在虞蒸蒸转头的前一瞬,她都是如此思量的,可当她转身看到了一身红衣的天帝,她面上的表情凝结住了。
原来入住在渣爹隔壁的,是比渣爹更渣的天帝。
天帝望着她,唇边带着温和的笑意:“原来是虞姑娘,快进屋来坐坐。”
这话并非是商量的口气,虞蒸蒸毫不怀疑自己只要敢说不进去,他就会让人将她五花大绑‘请’进去。
她比较了一番,最终还是点点头:“那便叨扰天帝。”
伸手不打笑脸人,见她如此识趣,天帝自然不会对她动粗。
他听到门外传来说话的声音,只是对着身旁的下属吩咐几句,那院子外的声音便很快停了下来。
虞蒸蒸苦笑一声,刚从狼窝逃出去,这就又入了虎穴,她出门前真是该看看黄历。
天帝对她很客气,他让她坐在自己的对面,矮几上摆着茶具,有仙子来为她煎茶,却被天帝挥手斥退。
他的动作优雅娴熟,将那小巧的风炉生上火,取出一小块茶饼置于炉上翻烤。
殿内很是寂静,时不时传来一两声炭火‘噼啪’的细碎声响,天帝不急着开口,他似乎在等她说话。
虞蒸蒸此刻的心情已然平复下来,早在她孤身赶赴蓬莱山时,她便已做好了自己会死的心理准备。

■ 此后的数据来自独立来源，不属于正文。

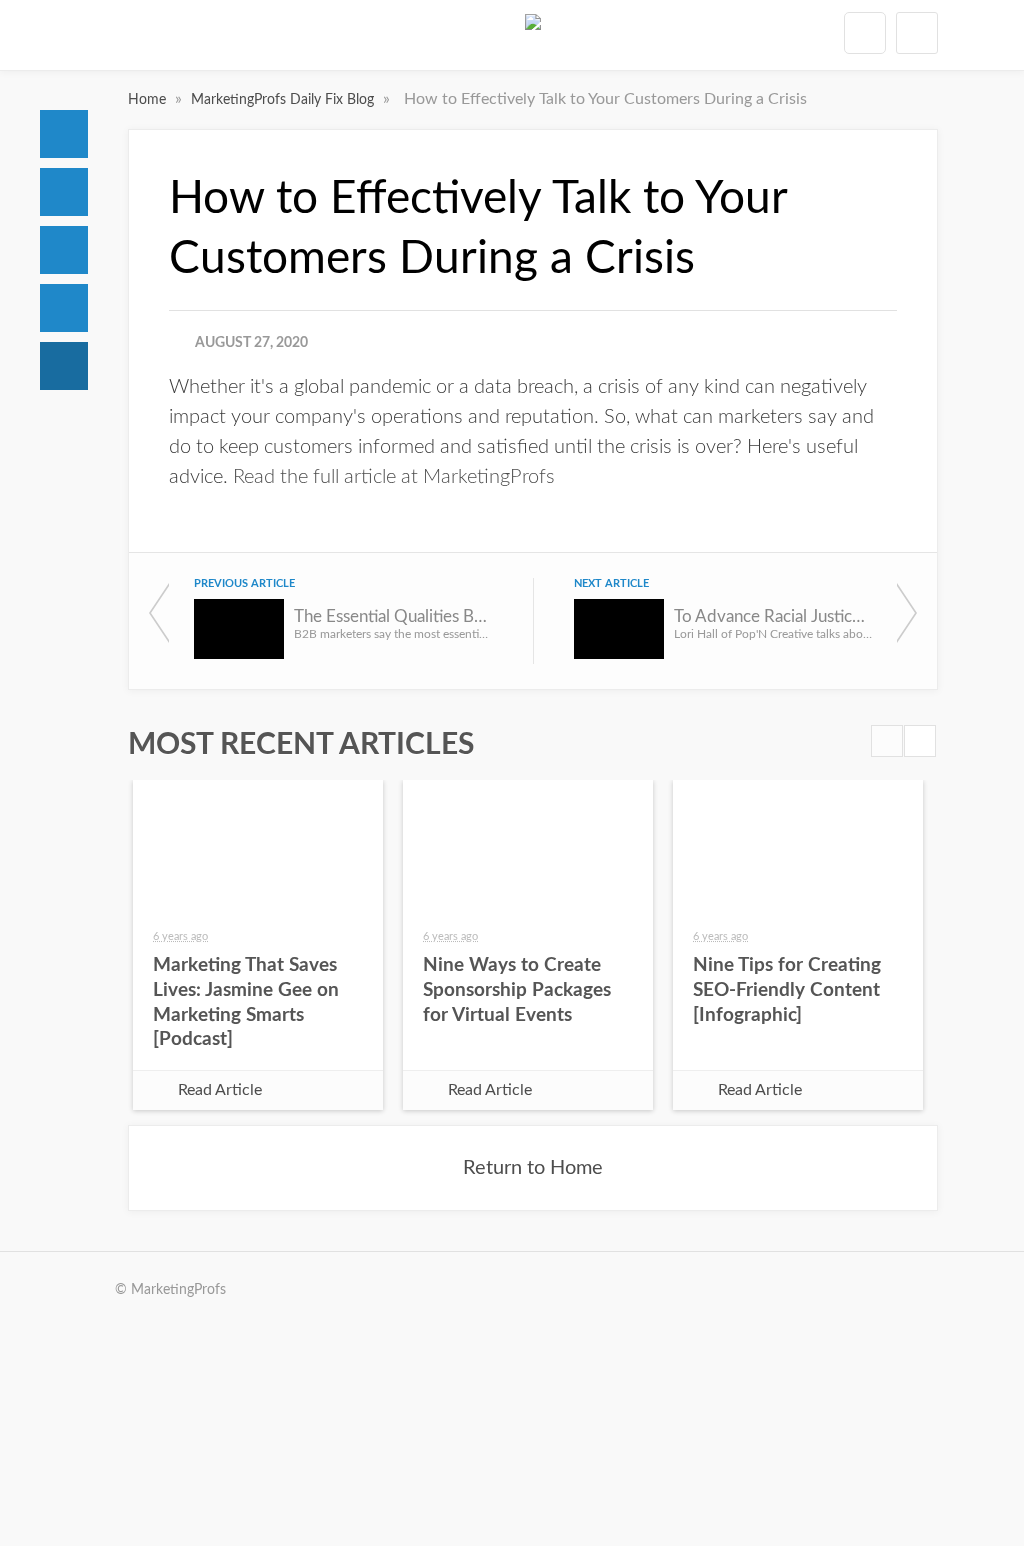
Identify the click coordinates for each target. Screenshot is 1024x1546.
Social (64, 250)
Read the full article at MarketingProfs (394, 477)
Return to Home (533, 1168)
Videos (64, 308)
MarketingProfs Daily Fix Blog (284, 100)
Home (64, 134)
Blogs (64, 366)
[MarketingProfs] (533, 39)
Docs (64, 192)
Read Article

萧玉清制出的那毒,十分复杂难解,七太子之前给她缓解毒性的解药时,她曾藏下一小块解药没有服用。
前几日,她将那留存的解药样本交给了陆任贾,陆任贾仔细观察过后,道是他只能尽力一试。
这‘尽力一试’说的勉强,她也知道没有多少成功的几率,可她还是抱了一丝残存的希望。
萧玉清是绝对不可能把解药给她的。
而她自己对医术只是略懂皮毛,甚至连陆任贾的十分之一都没有,陆任贾都为难的事情,就更不要提她这个刚学医的新手了。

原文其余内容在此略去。